Par une étrange particularité, un changement s’était opéré sur le visage de Francine. Le sang, qui n’avait pas eu le temps de se glacer entièrement, réchauffé sans doute par la chaleur du plâtre, avait afflué vers les régions supérieures, et un nuage aux transparences rosées se mêlait graduellement aux blancheurs mates du front et des joues. Les paupières, qui s’étaient soulevées lorsqu’on avait enlevé le moule, laissaient voir l’azur tranquille des yeux, dont le regard paraissait recéler une vague intelligence ; et des lèvres, entr’ouvertes par un sourire commencé, semblait sortir, oubliée dans le dernier adieu, cette dernière parole qu’on entend seulement avec le cœur.

Qui pourrait affirmer que l’intelligence finit absolument là où commence l’insensibilité de l’être ? Qui peut dire que les passions s’éteignent et meurent juste avec la dernière pulsation du cœur qu’elles ont agité ? L’âme ne pourrait-elle pas rester quelquefois volontairement captive dans le corps vêtu déjà pour le cercueil, et, du fond de sa prison charnelle, épier un moment les regrets et les larmes ? Ceux qui s’en vont ont tant de raisons pour se défier de ceux qui restent !

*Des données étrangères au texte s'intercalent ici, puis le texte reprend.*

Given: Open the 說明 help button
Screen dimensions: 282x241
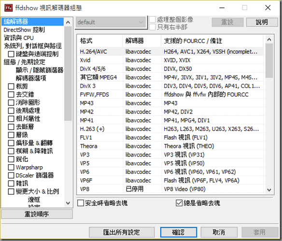Looking at the screenshot, I should 262,22.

Au moment où Jacques songeait à conserver ses traits par les moyens de l’art, qui sait ? une pensée d’outre-vie était peut-être revenue réveiller Francine dans son premier sommeil du repos sans fin. Peut-être s’était-elle rappelé que celui qu’elle venait de quitter était un artiste en même temps qu’un amant ; qu’il était l’un et l’autre, parce qu’il ne pouvait être l’un sans l’autre ; que pour lui l’amour était l’âme de l’art, et que, s’il l’avait tant aimée, c’est qu’elle avait su être pour lui une femme et une maîtresse, un sentiment dans une forme. Et alors, peut-être, Francine, voulant laisser à Jacques l’image humaine qui était devenue pour lui un idéal incarné, avait su, morte, déjà glacée, revêtir encore une fois son visage de tous les rayonnements de l’amour et de toutes les grâces de la jeunesse : elle ressuscitait l’objet d’art.

Et peut-être aussi la pauvre fille avait pensé vrai ; car il existe, parmi les vrais artistes, de ces Pygmalions singuliers qui, au contraire de l’autre, voudraient pouvoir changer en marbre leurs Galatées vivantes.

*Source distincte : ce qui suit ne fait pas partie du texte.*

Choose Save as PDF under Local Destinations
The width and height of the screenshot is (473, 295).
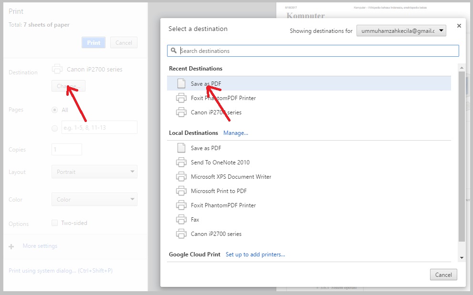(x=206, y=148)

Devant la sérénité de cette figure, où l’agonie n’offrait plus de traces, nul n’aurait pu croire aux longues souffrances qui avaient servi de préface à la mort. Francine paraissait continuer un rêve d’amour ; et en la voyant ainsi, on eût dit qu’elle était morte de beauté.

Le médecin, brisé par la fatigue, dormait dans un coin.

Quant à Jacques, il était de nouveau retombé dans ses doutes. Son esprit halluciné s’obstinait à croire que celle qu’il avait tant aimée allait se réveiller ; et comme de légères contractions nerveuses, déterminées par l’action récente du moulage, rompaient par intervalles l’immobilité du corps, ce simulacre de vie entretenait Jacques dans son heureuse illusion, qui dura jusqu’au matin, à l’heure où un commissaire vint constater le décès et autoriser l’inhumation.

Au reste, s’il avait fallu toute la folie du désespoir pour douter de sa mort en voyant cette belle créature, il fallait aussi pour y croire toute l’infaillibilité de la science.

Pendant que la voisine ensevelissait Francine, on avait entraîné Jacques dans une autre pièce, où il trouva quelques-uns de ses amis venus pour suivre le convoi. Les bohèmes s’abstinrent vis-à-vis de Jacques, qu’ils aimaient pourtant fraternellement, de toutes ces consolations qui ne font qu’irriter la douleur. Sans prononcer une de ces paroles si difficiles à trouver et si pénibles à entendre, ils allaient tour à tour serrer silencieusement la main de leur ami.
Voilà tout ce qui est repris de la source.